Старик смотрел на него молча, лёд на глазах его треснул даже – засочилась мутная влага, поползла по сухой как картон щеке. Худая грудь задёргалась.
Андрейка бросился прямо на него, вжался лицом в жесткую ткань рубашки. Всё, что копилось внутри с самого дня их встречи, лопнуло и потекло холодным и грустным потоком. Старик только вздыхал и бормотал что-то, гладил мальчика по волосам…
Кончилось жаркое лето, полыхнула осень на траву и деревья. Андрейка ходил мимо лавочки, но видел, что старик всё так же грустен. Потом пришла зима, обсыпала город снегом и льдом, разрисовала окна. В утреннюю холодную муть, перед школой, он видел за окном, что Игнат выходит иногда на улицу, дымит папироской.
Тогда и родился у него план.
Однако старик не выходил на лавочку неделю, вторую, и приподнести подарок не удавалось. Андрейка заволновался, нашёл даже соседку и спросил, но ответ ничуть не успокоил.
Тогда мальчик не стал больше ждать, направился к квартире и с гулко бьющим сердцем заколотил в дверь, однако никто не отвечал. Тогда он начал пинать её ногами, кричать, и внутренне содрогался, что старик уже…
Однако за дверью замяукали, и Игнат тихонько подошёл.

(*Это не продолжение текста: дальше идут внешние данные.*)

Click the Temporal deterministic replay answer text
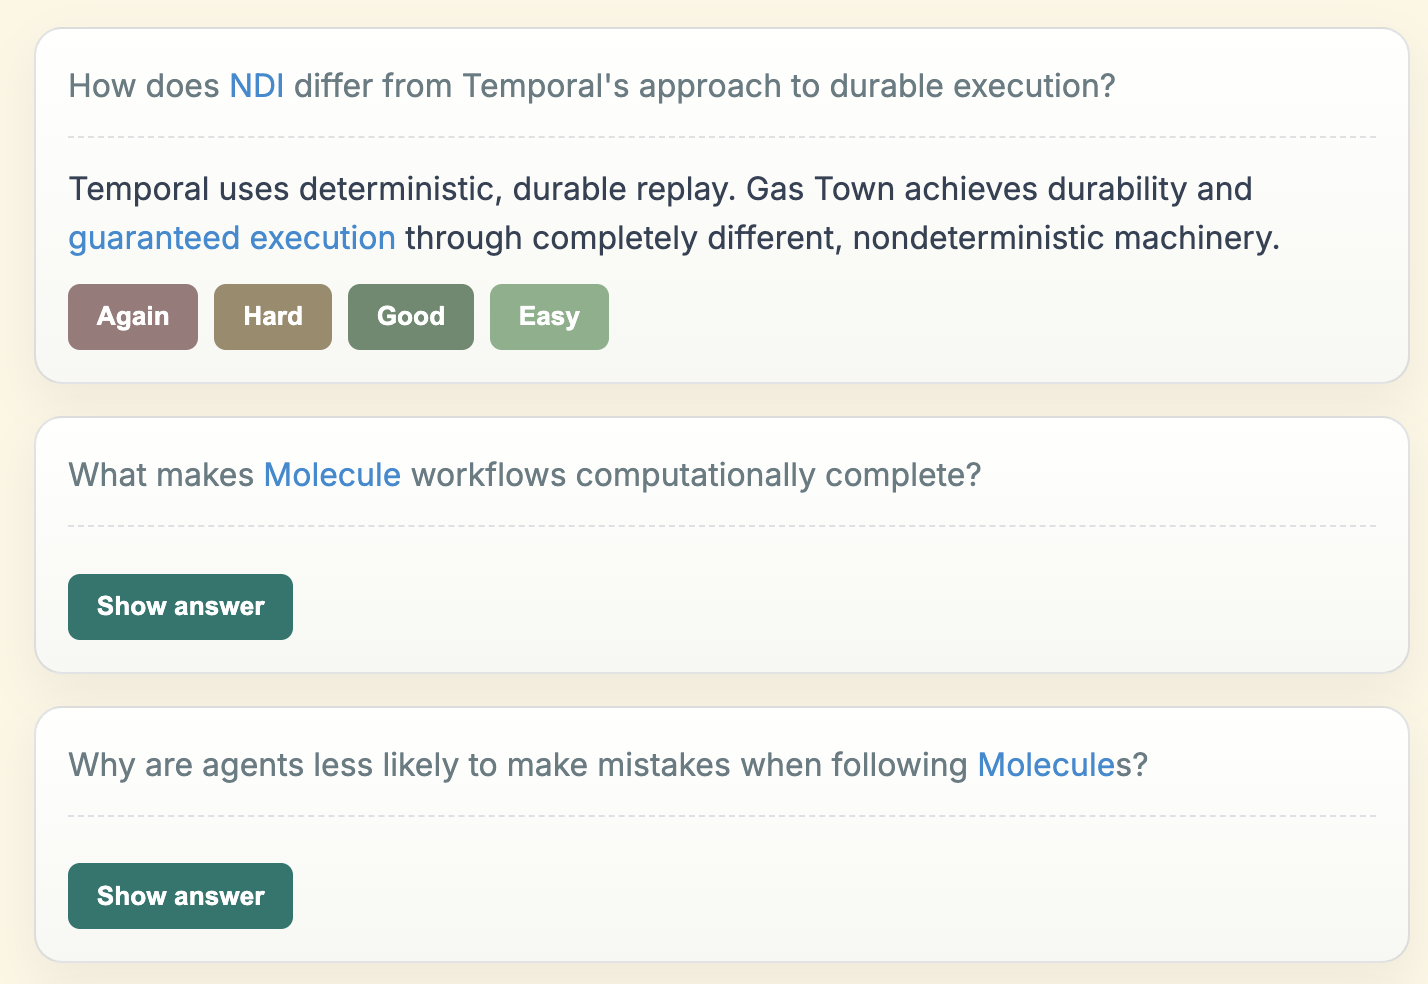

– Кто там… К нам, что ли, Васечка? А, родной? К нам?.. – старик помолчал немного и спросил. – Кто?
– Это я… вы не помните меня, наверное, я тот мальчик, угостил вас бутербродом летом, – затараторил Андрейка. – Откройте, пожалуйста. Срочно. Пожалуйста.

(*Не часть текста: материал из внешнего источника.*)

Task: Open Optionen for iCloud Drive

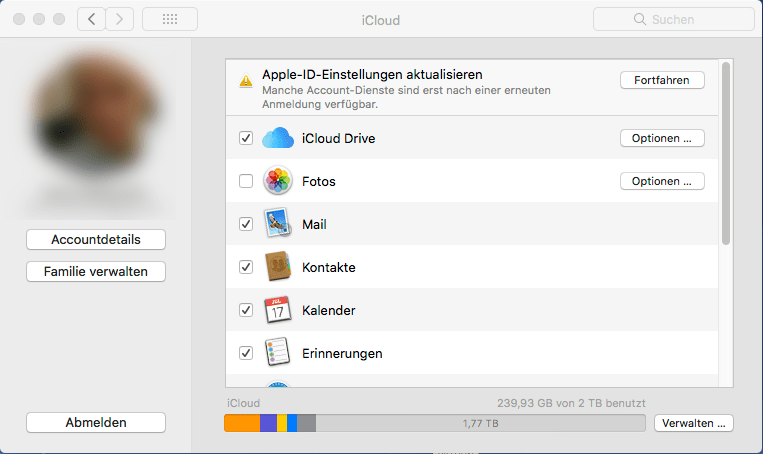Action: [x=662, y=138]
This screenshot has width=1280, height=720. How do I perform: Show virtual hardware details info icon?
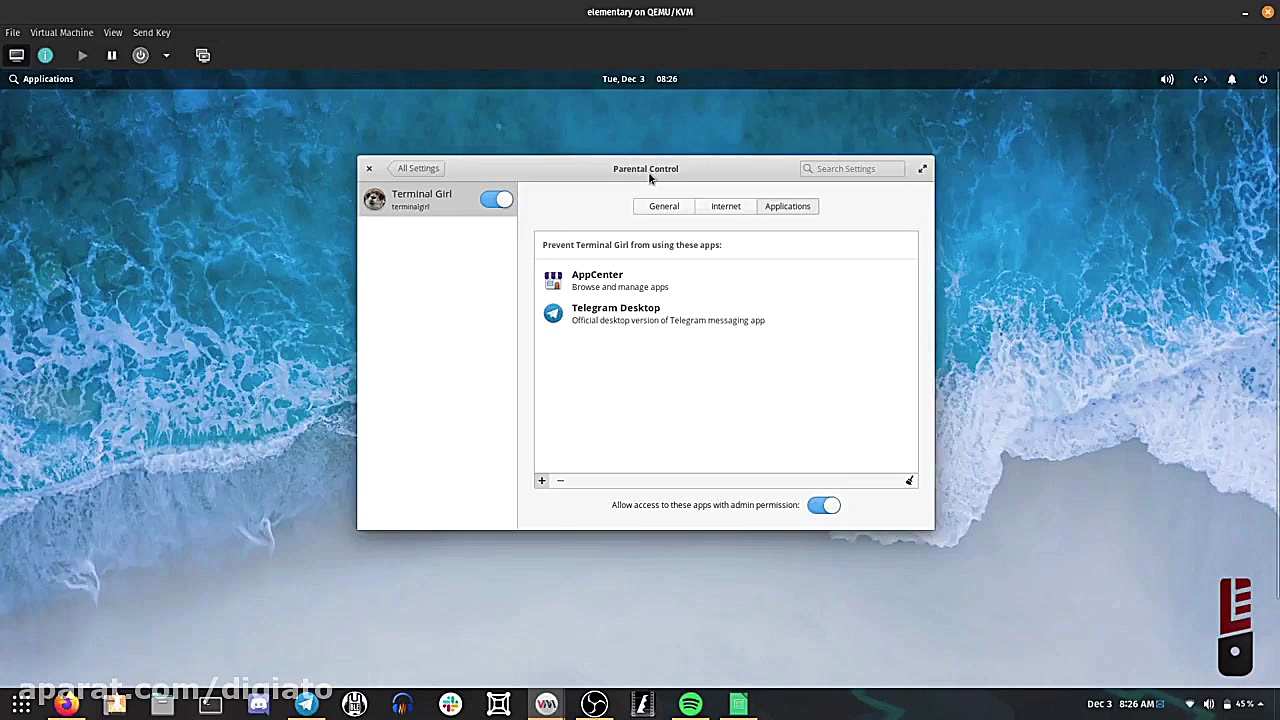[x=45, y=56]
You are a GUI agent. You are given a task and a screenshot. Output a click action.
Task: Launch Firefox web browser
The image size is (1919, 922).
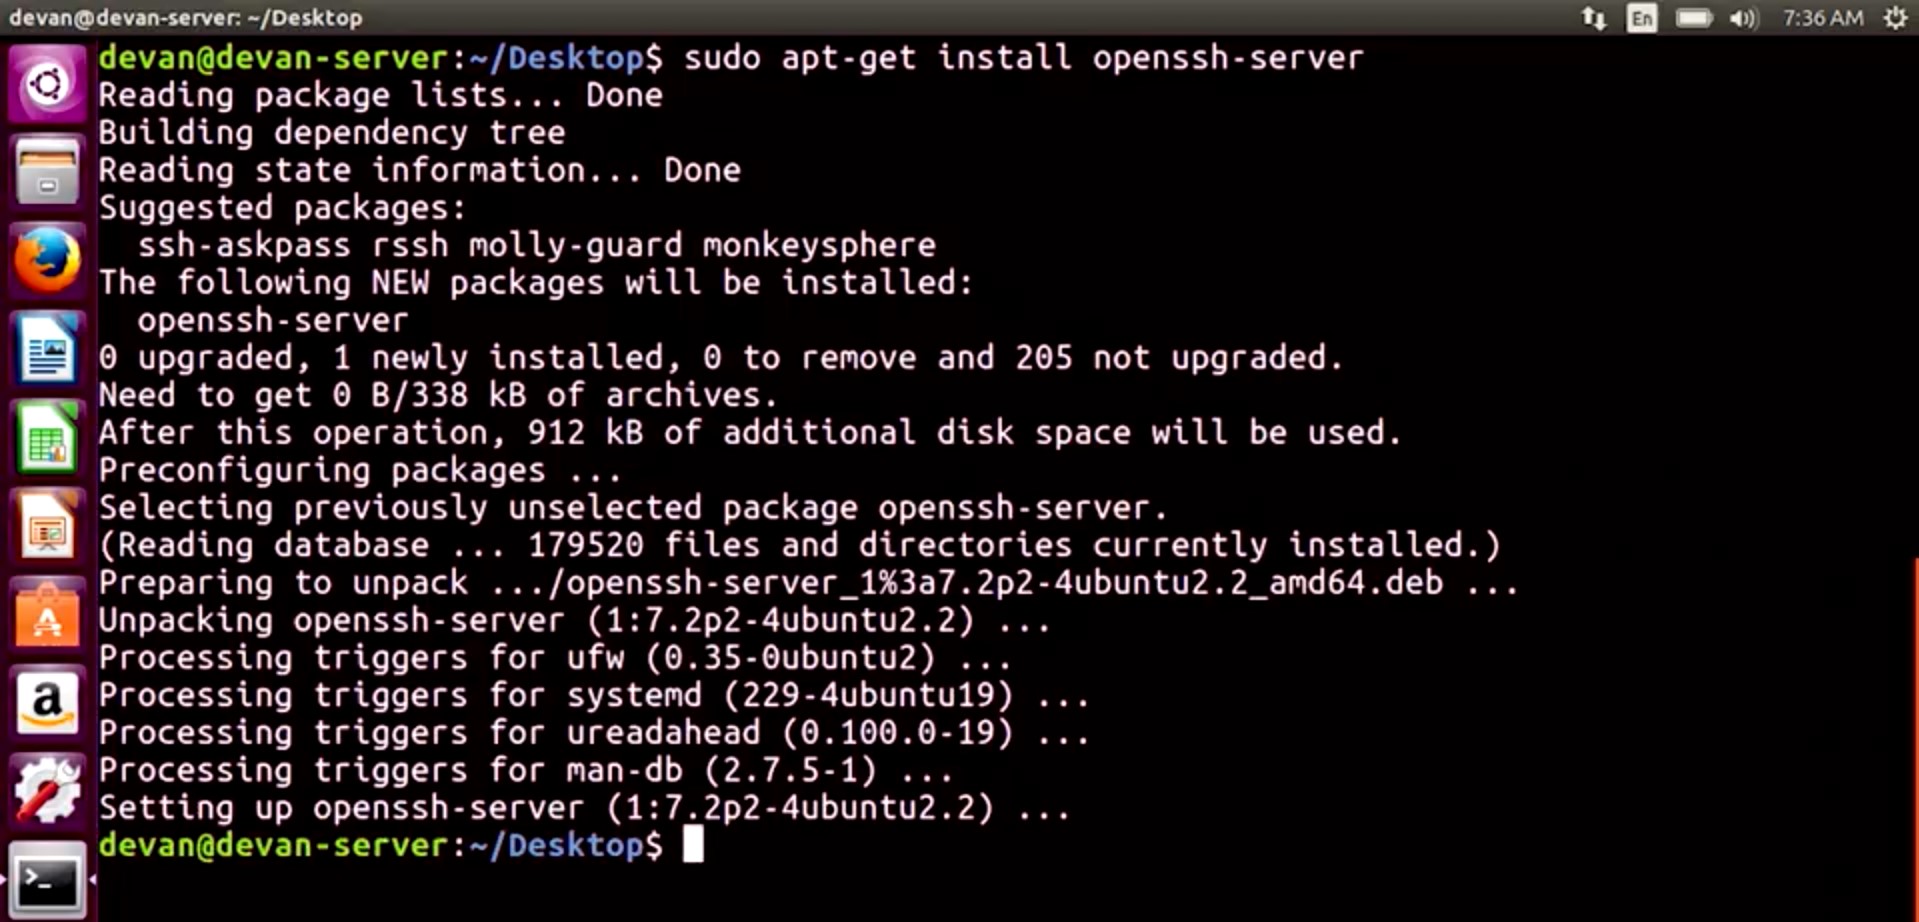(47, 260)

– А, – в голосе чувствовалась сильная боль. – Это ты… Щ-щас…
Загремела задвижка. Дверь немного приоткрылась, потом глаз в щели округлился, и она распахнулась до конца. Лицо Игната посветлело, как снег под солнцем.
– Вы... вы…
Андрейка отошёл в сторону и пропустил мужчин в пальто, несколько женщин в шубах и с пакетами. Тесная прихожая наполнилась шепотком.
– Это же… вы… – губа старика дрожала, и он достал очки, не веря, поспешно натянул их на нос. – Это вы! Вы!
– Мы, Игнат Владимирович, – сказал мужчина с бородкой клинышком. – Здравствуйте. Вот этот малец нас в интернете нашёл, за что и спасибо, – он потрепал волосы Андрейки.
– Серенков… Петренко… Степанин… Воронина…
– Уже Коломиец, – засмеялась красивая женщина в брюках.
– И Шагинин… и все, все вы…
Повисла тишина. Старик сделал шаг вперёд, раскинул морщинистые руки, и тут же всё вокруг взорвалось смехом, разговорами и неуловимым оттенком ностальгии.
К счастью, Андрейка не знал, что это.
До самого вечера они сидели и пили чай. В центре кухонного стола пыхтел начищенный самовар; хрустели сушками и кусковым сахаром. Васька бегал по коленям, хватал из пальцев вкусности. Они вспоминали школьные будни, спрашивали, где затерялся в жизни тот или другой ученик, каждое слово и лицо вызывало всполох полузабытых чувств и историй, отороченных лёгкой грустью и ощущением того, что ничего нельзя вернуть назад.
К счастью, Андрейка пока не знал, что это.
Вернулся он домой только вечером, в темноте. И знал, что глаза Игната снова горят тем огнём, и что они всё еще сидят там и нескоро в квартире потухнет свет!
– Мам, – спросил он. – А ты помнишь ещё своих родителей? Каково это… когда пропадает из жизни самый родной человек?
– Ты чего это? – она с удивлением посмотрела на странно взрослый блеск в его голубых глазах. – Ну, знаешь… так не сказать. Не поймешь.
Она, в сущности, права.
И к огромному, великому счастью Андрейка пока еще не знал, что это.